Goodbye Microsoft, Hello Telerik!
I have gotten to do a ton of really great things at Microsoft:
- I got to write a column on WPF and turn that column into not one, but two books.
- I got the excitement for every blog post in the first two years wondering if this was the one that was going to get me fired. (It was close a few times.)
- I got to throw several Developer Conferences (DevCons).
- I got to spin up a completely new community from scratch (“Oslo”).
- I got to stay up all night erasing the word “WinFS” from all of microsoft.com.
- I got to be part of a Microsoft product team from incubation through startup to product and then to kaput.
- I got to get ordained as a minister so that I could marry a PM from the WPF team to a PM on the WCF team as part of the talk I gave with Doug Purdy at the 2008 PDC.
- I got to prepare for that talk with Doug until 4am, then walk back to the hotel, causing people to cross the street to stay away from us. And then I got to give that talk with Doug the next morning right after restoring my copy of Windows that had crashed 30 minutes before.

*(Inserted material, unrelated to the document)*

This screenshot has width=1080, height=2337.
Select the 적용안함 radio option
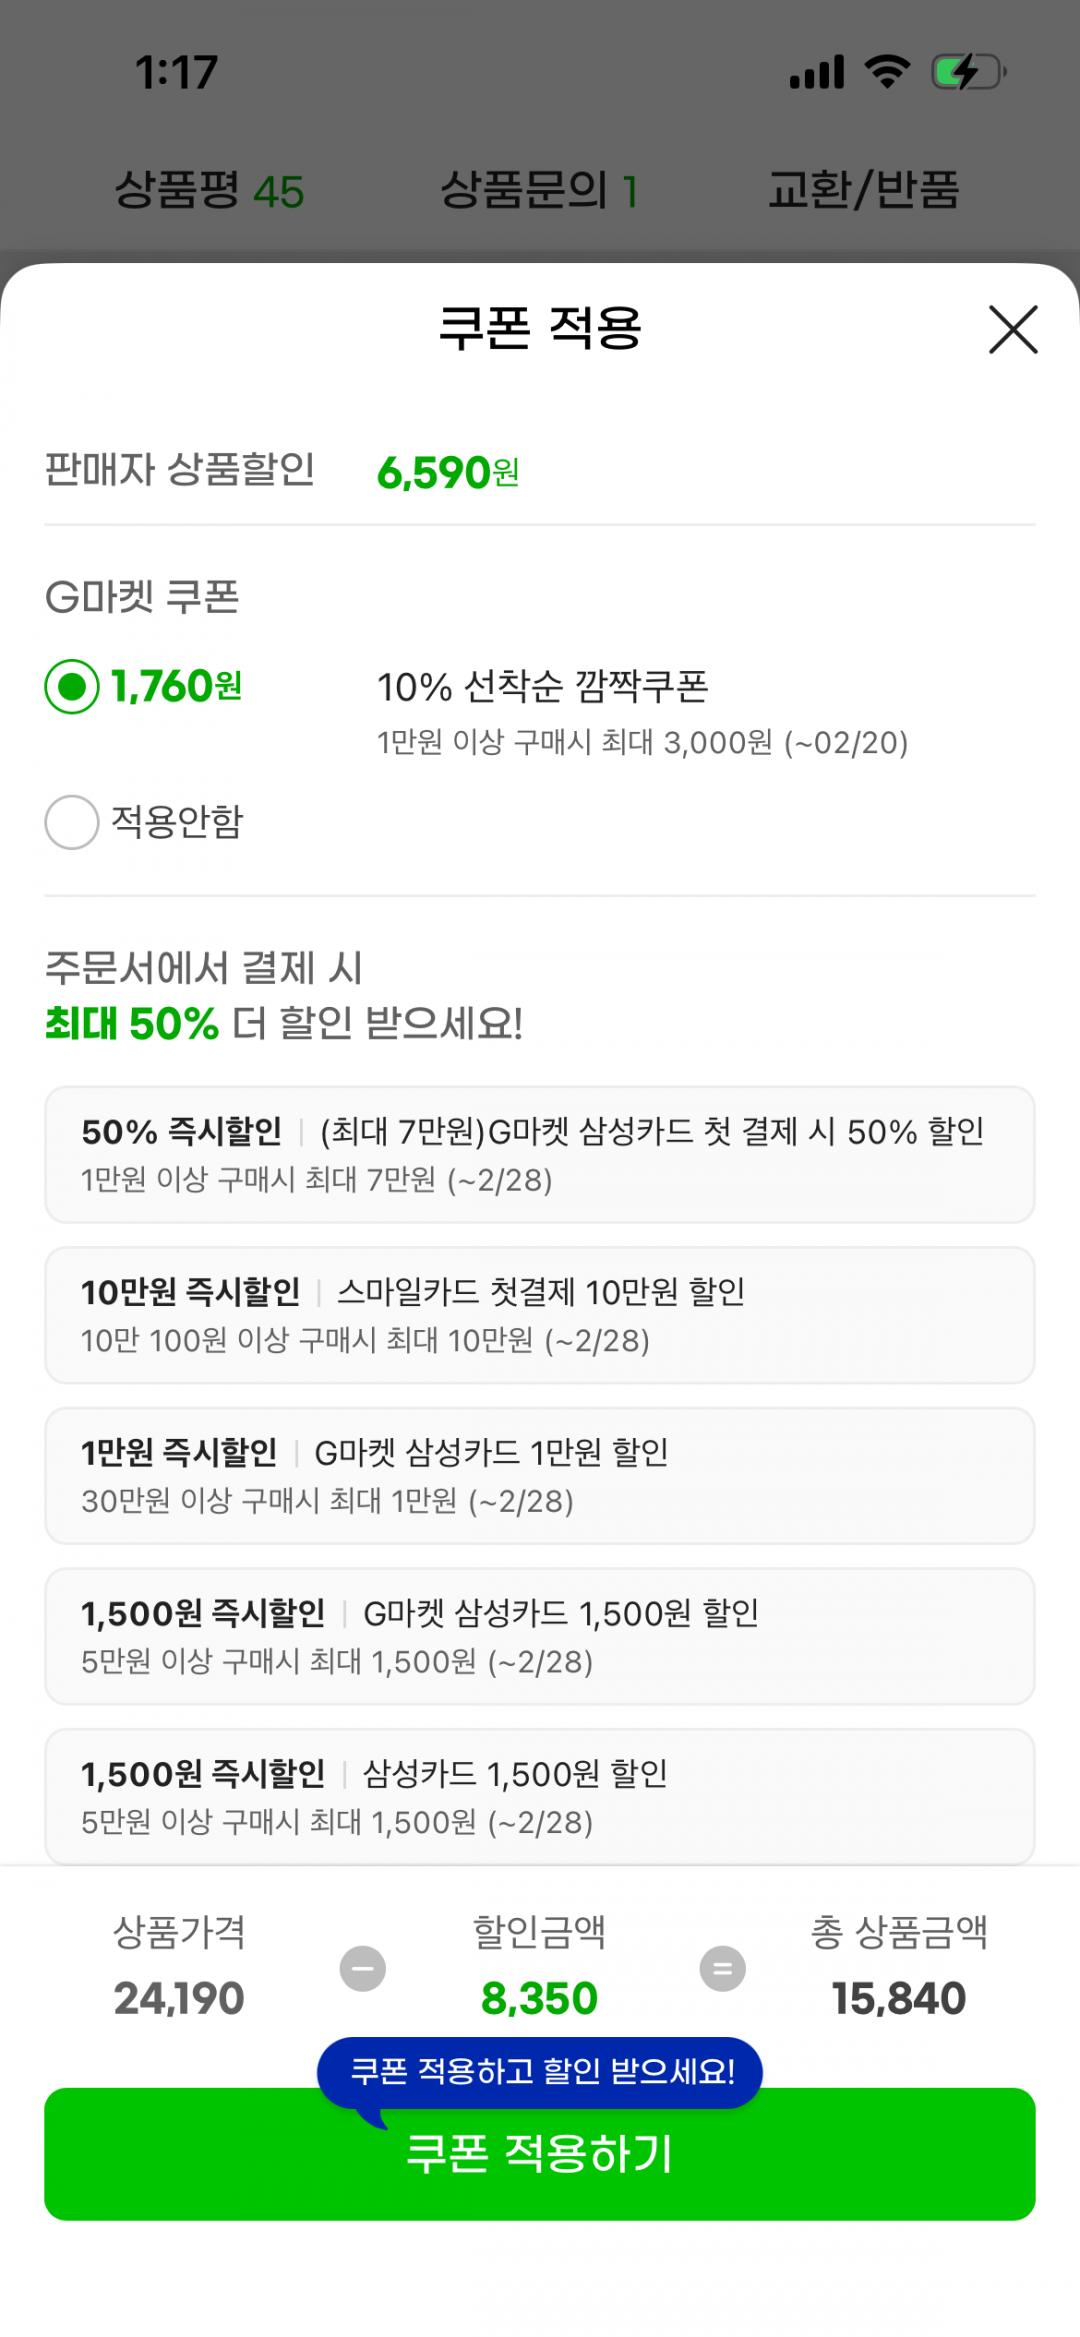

- I got to drag Lars Wilhelmsen up on stage to read Norwegian from the Oslo Tour Guide book, only to find I was pointing him at German.
- I got to throw an SDR.
- I got to play poker with Microsoft power brokers far above my level (and take their money : ).
- I got to sleep at Don Box’s house and become an adjunct part of his family.
- I got to have two design reviews with Bill Gates (as hard as I tried, I could never see him actually enter the room).
- I got to turn developer feedback into hundreds of bugs across dozens of products.
- I got code into Vista (and I assume into Windows 7 and Windows 8 as well).
- I got to work on the team that built the most ambitious set of templates ever shipped with Visual Studio.
- I got a very quick, very deep education on JavaScript and CSS.
- I got to help drive the developer story for an entirely new platform: WinRT, WinJS and Win8.
- I got to lead two product teams through two PDCs (OK, one PDC and one //build/).
- I got to give the //build/ keynote launching the Visual Studio 11 tools for Windows 8 with Kieran Mockford, who will forever be my //build/ buddy.
- I got to see how the sausage is made for SQL Server, WCF, WPF, Silverlight, Windows Phone 7, Windows 8 and a host of others. I am forever changed.
Those and dozens more have all been extraordinary experiences that have made my time at Microsoft extremely valuable. But, like all good things, that time has come to an end.
And now I’m very much looking forward to my new job at Telerik!
Telerik is an award-winning developer tools, UI controls and content management tools company. They’re well-known in the community not only for their top-notch tools and controls, but also for their sponsorship of community events and their free and open source projects. Telerik is a company that cares about making developer’s lives better and I’m honored that they chose me as part of their management overhead. : )
My division will be responsible for a number of UI control sets — including WinForms, WPF, Silverlight and ASP.NET — as well as a number of tools — including the Just line, OpenAccess ORM and Telerik Reporting. I’m already familiar with Telerik’s famous controls and am now ramping up on the tools (I have been coding with JustCode recently and I like it). My team is responsible for making sure that developers can make the most of existing platforms, knowing that when you’re ready for the next platform, we’ll be there ready for you.
These controls are already great (as is the customer support — holy cow!), so it’ll be my job to help figure out how we should think about new platforms (like Windows 8) and about new directions.
And if you’ve read this far, I’m going to ask for your help.
I’m going to be speaking at user groups and conferences and blogging and in general interacting with the community at lot more than I’ve gotten to do over the last 12 months. As I do that, please let me know what you like about Telerik’s products and what you don’t like, what we should do more of and what new things we should be doing. Telerik already has forums, online customer support, blog posts and voting — you should keep using those. In addition:
Feel free to reach out to me directly about Telerik products.
Of course, I can’t guarantee that I’ll take every idea, but I can guarantee that I’ll consider every one of them that I think will improve the developer experience. I got some really good advice when I first arrived at Microsoft: “Make sure that you have an agenda.” The idea is that it’s very easy to get sucked into Microsoft and forget why you’re there or what you care about. My agenda then and now is the same:
Make developers’ lives better.
That’s what I tried to do at Intel, DevelopMentor and Microsoft and that’s what I’m going to try to do at Telerik. Thanks, Telerik for giving me a new home; I can’t wait to be there.